## Problem
This task calls for copying every line in the data below that contains the word "target".

## Study material
★ ★ ★ ★ ★
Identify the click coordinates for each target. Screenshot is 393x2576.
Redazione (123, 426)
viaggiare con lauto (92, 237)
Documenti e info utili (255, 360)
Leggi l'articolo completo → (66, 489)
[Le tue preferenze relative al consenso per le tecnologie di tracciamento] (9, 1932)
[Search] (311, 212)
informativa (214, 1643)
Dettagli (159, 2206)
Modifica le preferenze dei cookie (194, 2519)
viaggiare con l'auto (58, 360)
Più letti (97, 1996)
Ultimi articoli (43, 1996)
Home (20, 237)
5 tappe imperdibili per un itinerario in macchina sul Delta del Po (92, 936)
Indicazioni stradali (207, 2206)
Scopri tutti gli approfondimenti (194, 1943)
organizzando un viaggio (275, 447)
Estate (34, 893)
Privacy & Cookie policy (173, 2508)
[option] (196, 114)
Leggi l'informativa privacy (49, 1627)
★ ★ ★ ★ ★
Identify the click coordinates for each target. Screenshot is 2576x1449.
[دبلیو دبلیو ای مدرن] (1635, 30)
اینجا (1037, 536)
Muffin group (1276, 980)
★ ★ ★ ★ ★
## Problem solution
Identify the click coordinates for each target. Screenshot is 393x2576.
Identify the click coordinates for each target. Screenshot is 2576x1449.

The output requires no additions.